§ **THE EXERCISE**
Write the lines below as a numbered list, leaving out blank lines. Begin at the line containing "This screenshot has height=582, width=725. Task: Point" and end after the line containing "coord(641,428)".

§ **MATERIAL**
[start]

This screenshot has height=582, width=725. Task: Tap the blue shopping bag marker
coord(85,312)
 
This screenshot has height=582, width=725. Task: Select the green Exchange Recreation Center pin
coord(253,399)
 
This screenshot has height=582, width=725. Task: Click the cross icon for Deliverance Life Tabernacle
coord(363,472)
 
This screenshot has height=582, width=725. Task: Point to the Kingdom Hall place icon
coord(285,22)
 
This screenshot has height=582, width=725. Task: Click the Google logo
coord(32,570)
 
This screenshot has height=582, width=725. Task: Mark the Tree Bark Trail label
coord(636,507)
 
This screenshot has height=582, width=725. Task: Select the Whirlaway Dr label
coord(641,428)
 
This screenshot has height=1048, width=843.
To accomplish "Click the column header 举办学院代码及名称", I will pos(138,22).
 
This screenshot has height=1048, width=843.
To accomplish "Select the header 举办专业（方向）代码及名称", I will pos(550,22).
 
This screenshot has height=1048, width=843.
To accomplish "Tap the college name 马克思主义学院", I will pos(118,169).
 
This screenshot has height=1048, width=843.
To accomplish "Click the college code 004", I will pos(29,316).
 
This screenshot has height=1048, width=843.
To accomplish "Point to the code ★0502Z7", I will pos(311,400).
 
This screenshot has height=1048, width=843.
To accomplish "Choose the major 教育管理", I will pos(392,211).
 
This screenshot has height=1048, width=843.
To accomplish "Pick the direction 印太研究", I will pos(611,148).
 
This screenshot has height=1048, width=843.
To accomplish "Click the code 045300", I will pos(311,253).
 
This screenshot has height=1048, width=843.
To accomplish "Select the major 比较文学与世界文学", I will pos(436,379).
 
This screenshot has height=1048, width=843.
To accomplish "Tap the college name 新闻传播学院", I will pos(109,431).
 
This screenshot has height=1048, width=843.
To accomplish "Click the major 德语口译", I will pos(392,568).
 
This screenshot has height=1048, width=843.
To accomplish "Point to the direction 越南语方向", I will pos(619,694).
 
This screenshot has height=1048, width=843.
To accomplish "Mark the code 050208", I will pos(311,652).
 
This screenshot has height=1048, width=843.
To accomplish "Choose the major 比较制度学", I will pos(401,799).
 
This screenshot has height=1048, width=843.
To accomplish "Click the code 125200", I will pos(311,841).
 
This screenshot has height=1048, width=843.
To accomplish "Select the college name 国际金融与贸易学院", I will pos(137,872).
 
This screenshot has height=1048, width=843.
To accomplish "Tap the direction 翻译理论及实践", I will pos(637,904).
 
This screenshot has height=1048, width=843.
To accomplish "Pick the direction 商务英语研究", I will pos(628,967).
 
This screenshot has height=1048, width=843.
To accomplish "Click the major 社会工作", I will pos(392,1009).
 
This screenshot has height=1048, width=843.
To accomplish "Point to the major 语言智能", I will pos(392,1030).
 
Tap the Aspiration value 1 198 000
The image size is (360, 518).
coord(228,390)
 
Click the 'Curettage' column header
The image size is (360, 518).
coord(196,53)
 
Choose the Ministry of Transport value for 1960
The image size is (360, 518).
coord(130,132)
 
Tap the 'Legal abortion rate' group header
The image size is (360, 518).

[end]
[start]

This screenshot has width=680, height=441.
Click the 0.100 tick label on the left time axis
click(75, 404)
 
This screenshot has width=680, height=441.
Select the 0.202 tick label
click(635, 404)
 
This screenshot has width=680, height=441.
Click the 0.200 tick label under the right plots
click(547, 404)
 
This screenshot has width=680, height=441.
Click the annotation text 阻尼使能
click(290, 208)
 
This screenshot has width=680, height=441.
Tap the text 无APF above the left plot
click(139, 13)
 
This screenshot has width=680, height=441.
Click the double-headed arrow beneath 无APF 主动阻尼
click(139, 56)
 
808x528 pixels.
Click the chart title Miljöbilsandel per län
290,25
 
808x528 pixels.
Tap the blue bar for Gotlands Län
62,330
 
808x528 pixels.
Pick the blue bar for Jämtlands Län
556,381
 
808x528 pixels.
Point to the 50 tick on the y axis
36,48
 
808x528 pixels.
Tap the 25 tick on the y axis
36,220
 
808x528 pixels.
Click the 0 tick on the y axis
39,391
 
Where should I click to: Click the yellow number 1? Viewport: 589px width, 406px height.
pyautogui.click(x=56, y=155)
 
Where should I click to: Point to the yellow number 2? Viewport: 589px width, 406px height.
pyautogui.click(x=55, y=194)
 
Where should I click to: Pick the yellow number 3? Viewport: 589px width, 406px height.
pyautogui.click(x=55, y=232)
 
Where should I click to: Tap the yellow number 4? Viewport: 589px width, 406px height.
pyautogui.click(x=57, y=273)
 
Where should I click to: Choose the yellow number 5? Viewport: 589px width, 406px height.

[end]

§ **EXERCISE RESULT**
1. This screenshot has height=582, width=725. Task: Point to the Kingdom Hall place icon
2. coord(285,22)
3. This screenshot has height=582, width=725. Task: Click the Google logo
4. coord(32,570)
5. This screenshot has height=582, width=725. Task: Mark the Tree Bark Trail label
6. coord(636,507)
7. This screenshot has height=582, width=725. Task: Select the Whirlaway Dr label
8. coord(641,428)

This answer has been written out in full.